While the exact etiology of AA is unclear, the pathogenesis of AA is known to involve immune-mediated and inflammatory processes (111). This study showed that respondents diagnosed with AA are more likely to suffer from skin cancer (p < 0.001). A study from the US showed a reduced risk of developing NMSC and a trend toward a reduced risk of MM in patients with AA (112). Recent studies have demonstrated a decreased risk of MM and NMSC in vitiligo patients (113). AA has also been associated with a three- to eight-fold higher incidence of vitiligo, a skin disorder characterized by autoimmune destruction of melanocytes (114). AA and vitiligo share a similar pathogenesis, in which CD8+ T cells and IFN-α play an active role (112). A retrospective cohort study conducted also in the US presented a decreased risk of NMSC and a trend toward decreased risk MM in patients with AA (112). A Taiwanese study showed that the risk of NMSC was significantly lower in patients with AA (115). Also, in a study of the Korean population, the incidence of skin cancer did not increase in patients with AA (116). It is worth adding that few theories describe the potentially significant contribution of reactive oxygen species (ROS) in the pathogenesis of AA, as in AD. The results suggest that decreased antioxidant enzyme activity likely contributes to increased oxidative stress observed in patients with AA, which may indicate a common pathogenesis of AD and AA (117).
A new risk factor for the development of MM may be the occurrence of adolescent AV. A 20-year study of nurses (Nurses' Health Study II) in the US population found that women with a history of severe acne had an increased relative risk of MM. What is more, adolescents with acne were more likely to have birthmarks (46). In our study different results were obtained. Participants diagnosed with AV were significantly more likely not to suffer from skin cancer (p = 0.029, 5.3 vs. 14.3%). The obtained result indicating the protective effect of AV against skin diseases may be due to the fact that the respondents who took part in this survey and suffered from AV were mainly from younger age groups. The risk of skin cancer increases with age, and in this case, it is difficult to assess the impact of AV on older groups of patients suffering from skin cancer.

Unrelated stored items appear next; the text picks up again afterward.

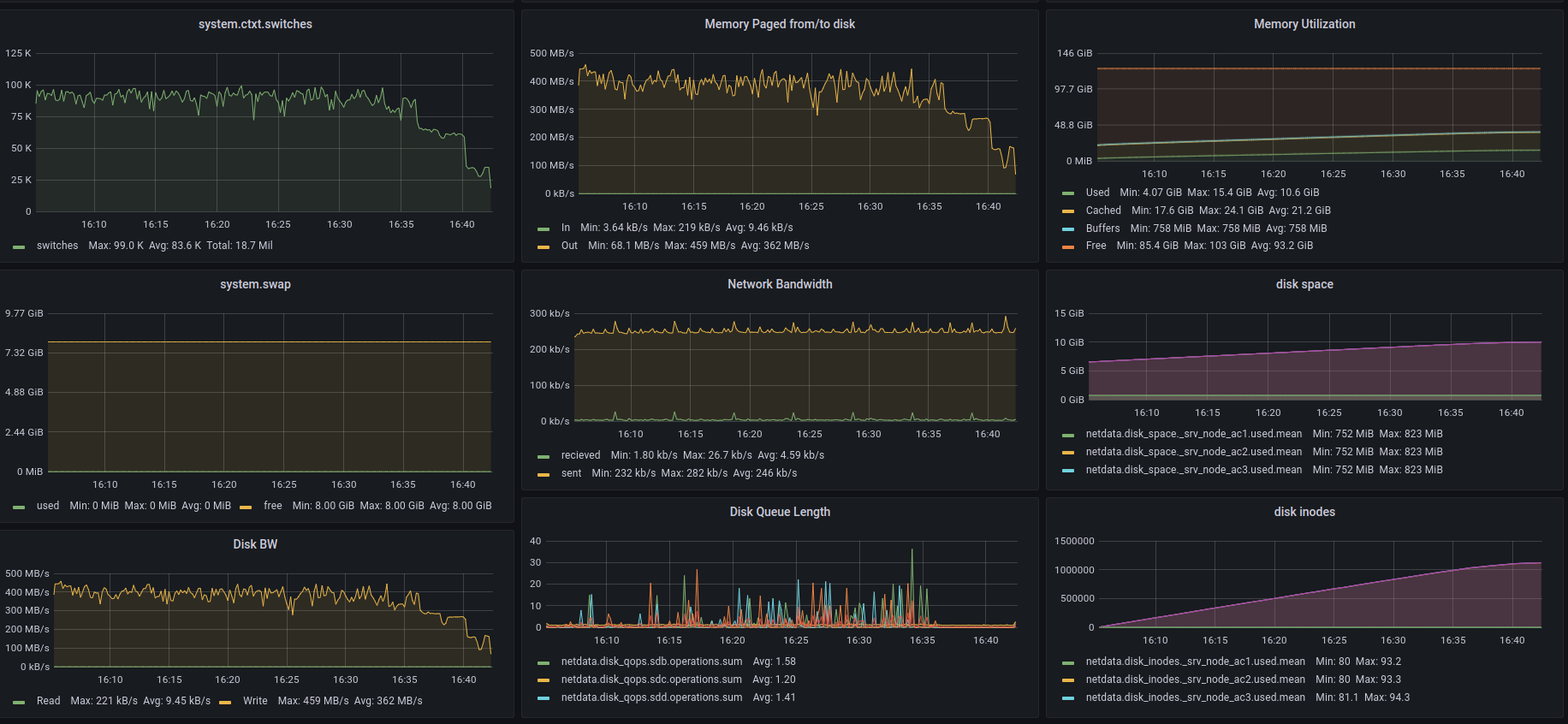Toggle the disk_space._srv_node_ac2 legend entry
This screenshot has width=1568, height=724.
1193,452
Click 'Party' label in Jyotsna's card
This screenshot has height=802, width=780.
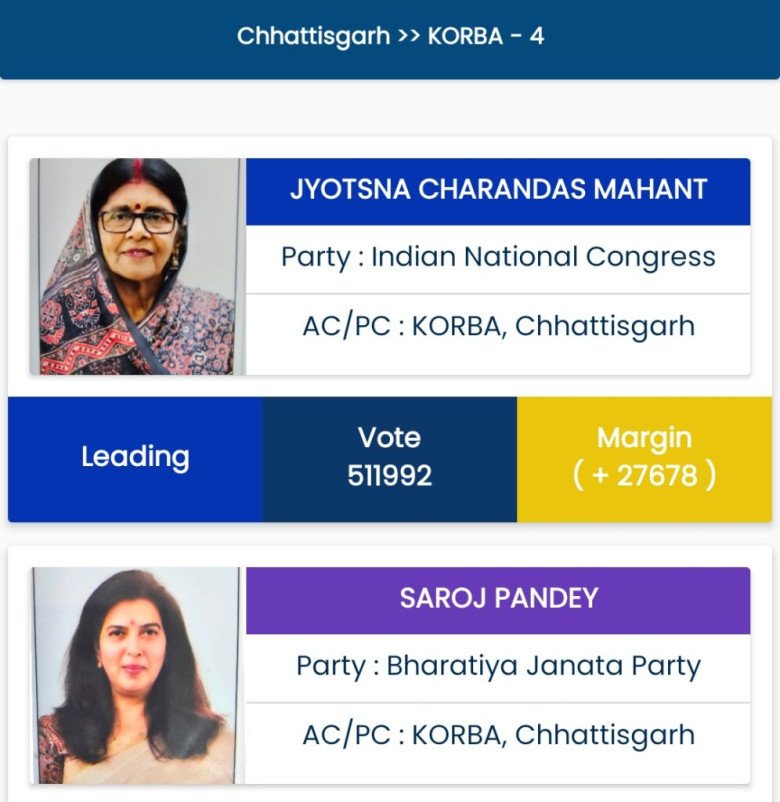pyautogui.click(x=316, y=257)
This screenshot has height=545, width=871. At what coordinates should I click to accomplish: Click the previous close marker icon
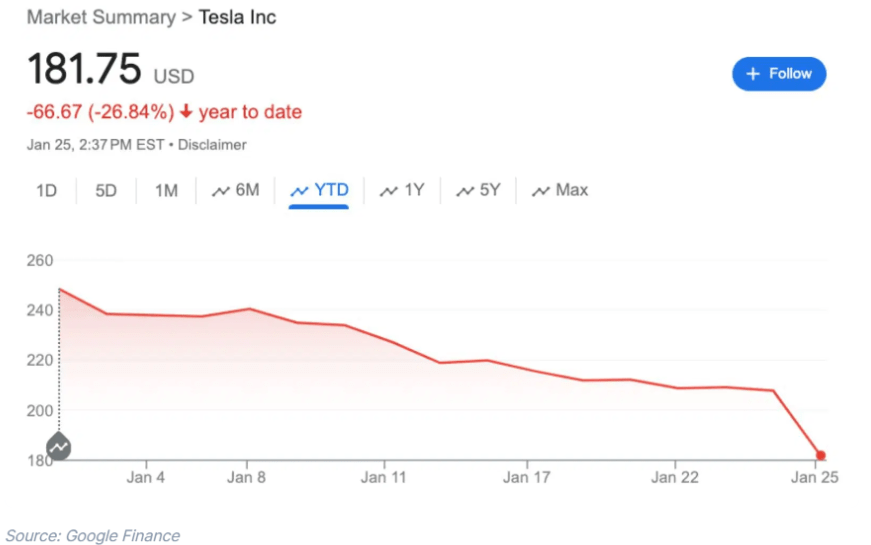click(x=59, y=447)
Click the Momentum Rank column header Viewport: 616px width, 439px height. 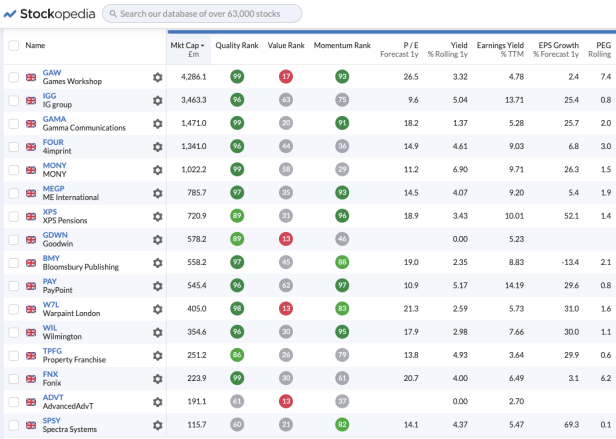[x=342, y=46]
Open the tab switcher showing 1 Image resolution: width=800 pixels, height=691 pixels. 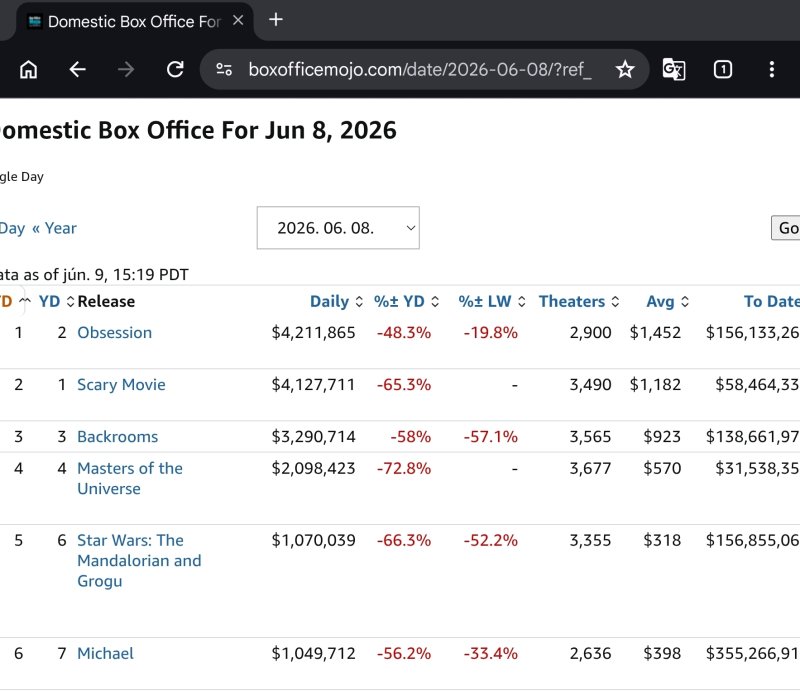(x=722, y=69)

Current evidence also suggests that patients with psoriasis may have a higher risk of developing NMSC than patients without psoriasis (118, 119). In a Danish population study, a moderately increased risk of developing MM and NMSC was observed in patients with mild psoriasis, while in patients with severe psoriasis and psoriatic arthritis, the risk of developing NMSC was increased but did not extend to the risk of MM. Psoriasis is commonly treated with UV phototherapy and immunosuppressive drugs, which may increase the risk of skin cancer (120, 121). This study did not confirm the correlation of psoriasis in the pathogenesis of skin cancer.

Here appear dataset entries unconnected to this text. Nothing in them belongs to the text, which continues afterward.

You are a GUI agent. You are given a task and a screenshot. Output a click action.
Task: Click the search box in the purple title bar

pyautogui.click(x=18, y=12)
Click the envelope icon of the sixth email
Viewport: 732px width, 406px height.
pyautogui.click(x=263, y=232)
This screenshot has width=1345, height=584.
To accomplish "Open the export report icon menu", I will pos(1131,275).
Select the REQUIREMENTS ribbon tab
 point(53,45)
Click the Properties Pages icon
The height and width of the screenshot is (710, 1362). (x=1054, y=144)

DM is associated with increased prevalence of cancer including both MM and SCC (122). However, there is a lack of epidemiological data linking DM to photo-carcinogenesis (47). Genetically proxied elevated levels of HbA1c were found to be suggestively associated with a reduced risk of MM (123). Our study found that respondents diagnosed with DM have an increased risk of skin cancer (p < 0.001). Among men with DM, the risk of skin cancer has increased significantly in the Chinese population (124). In the Taiwanese population the incidence rate and risk of developing overall skin cancer, including NMSC, was significantly higher in older adults with DM (125). Recently, studies have also implicated vitamin D deficiency, as well as vitamin D receptor gene (FokI, BsmI, TaqI) polymorphism in the increased risk of developing both DM and MM (48).

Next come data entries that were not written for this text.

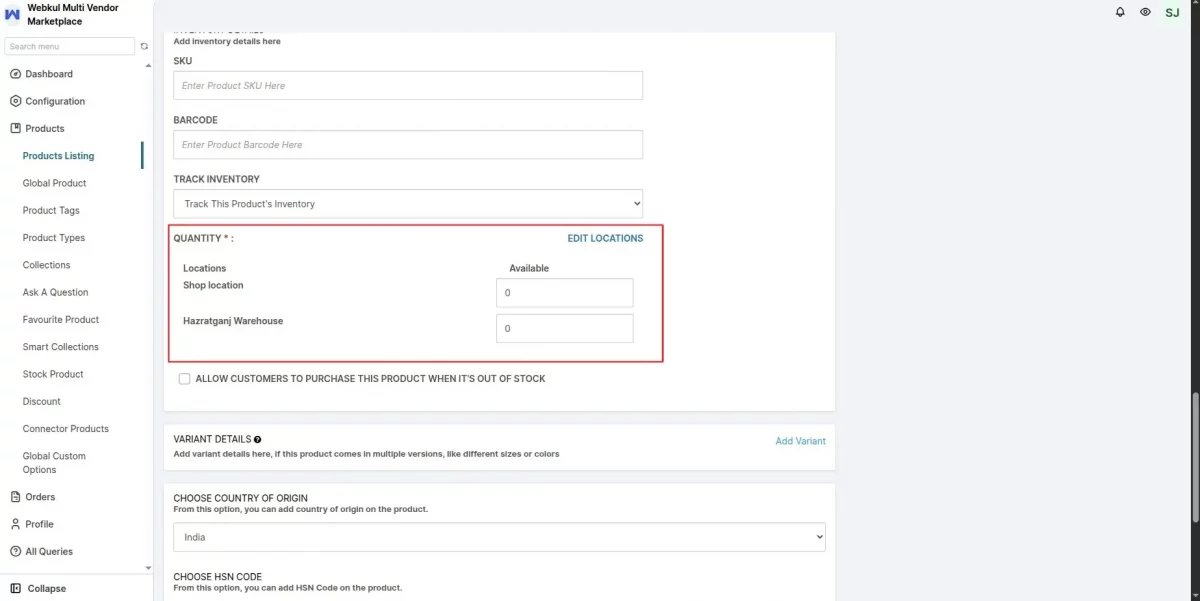Screen dimensions: 1200x601
Task: Expand the Products menu section
Action: (x=37, y=128)
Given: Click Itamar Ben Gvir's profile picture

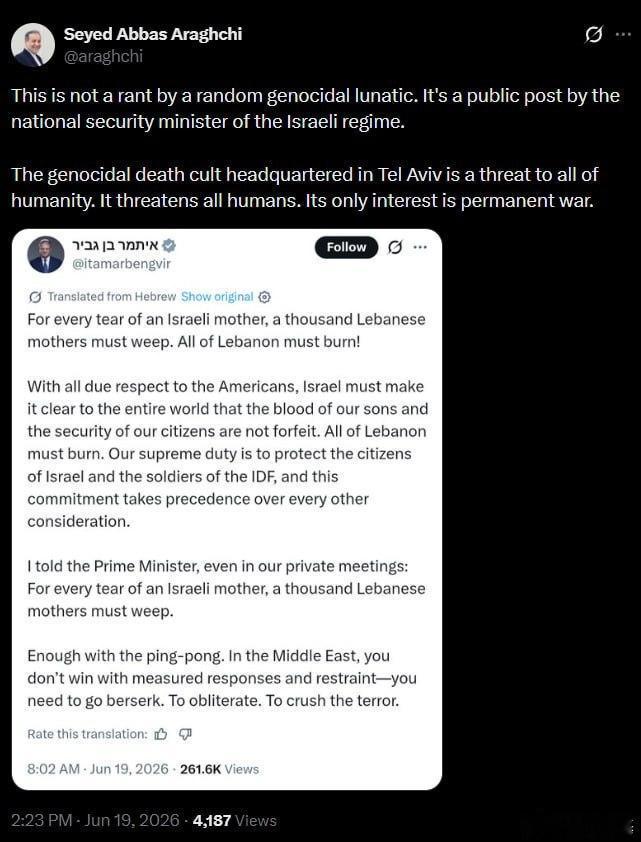Looking at the screenshot, I should (x=45, y=255).
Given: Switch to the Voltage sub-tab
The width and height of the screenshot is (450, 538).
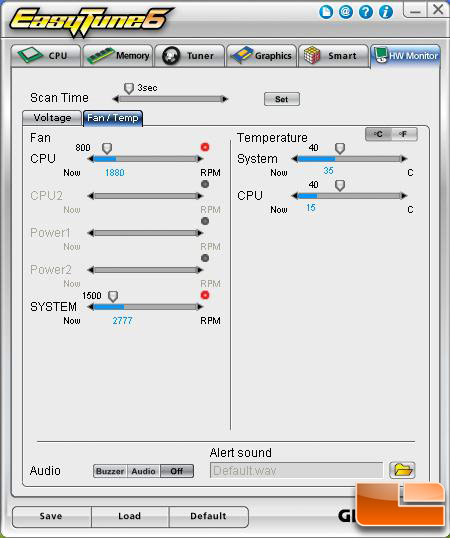Looking at the screenshot, I should pyautogui.click(x=52, y=118).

Studies have suggested that certain glucose-lowering medications, including metformin, thiazolidinediones, insulin, and incretin-based therapies, are associated with decreased or increased risk of cancer (126). Patients using exogenous insulin had a lower risk of developing NMSC and the protective effect of insulin use becomes more distinct with increasing age (127). Also, metformin use is associated with a decreased skin cancer risk (128). A new concept in dermato-oncology is that treatment of DM and prevention of skin cancer are two sides of the same coin (122). In a Canadian population-based cohort study, glucagonlike peptide-1 receptor agonists (GLP-1 Ras) were not associated with an increased risk of NMSC or MM, compared with sulfonylureas (129). What is more, dipeptidyl peptidase 4 (DPP-4) inhibitors were associated with a reduced risk of MM but not NMSC, compared with sulfonylureas (130).
The association between hypertension and MM is unclear. This study found that hypertension increases the risk of skin cancer (p < 0.001). Used in therapy of hypertension hydrochlorothiazide is associated with a substantially increased risk of NMSC, especially SCC (131). In meta-analysis users of calcium channel blockers (CCB) were at increased skin cancer risk while β-blockers users were at increased risk of developing MM. There was no association between thiazide diuretics, angiotensin converting enzyme inhibitors (ACEi), angiotensin receptor blockers (ARB) use and skin cancer risk (132). A meta-analysis by a Netherlands group found that exposure to diuretics and CCB was associated with an increased risk of NMSC. This may be explained by their photosensitizing properties. Drug-induced photosensitivity indicates an adverse reaction of the skin due to the combination of sun exposure and a pharmaceutical compound. Medications in the skin may be affected by UVR, leading to the formation of ROS. This can not only lead to photo genotoxicity but also activate immune cells and the release of cytokines (133). Another meta-analysis indicated that thiazide diuretics are associated with the risk of all skin cancer types, including MM (134). Recent studies have shown a cumulative dose-dependent association between the use of hydrochlorothiazide and skin cancer, including MM and NMSC in Western Europe (135, 136).
Skin cancers were increased among treated patients with RA (137). Our study found that suffering from RA (p < 0.001) and CD (p < 0.001) increases the risk of skin cancer. The use of TNF inhibitors (138, 139) and prednisone in patients with RA was associated with an increased risk of NMSC (140). Anti-TNFs have been reported to increase the risk of MM, particularly in CD (141). Several large patient registries and clinical trial data have demonstrated the potentially causal role of immunomodulatory therapy (methotrexathe, azathioprine) in the development of skin cancer; these are also administered in CD and psoriasis (142, 143). Methotrexate-treated RA patients have an increased incidence of MM (144), and biologic therapy in RA and CD is associated with increased risk for NMSC and MM (143, 145–148).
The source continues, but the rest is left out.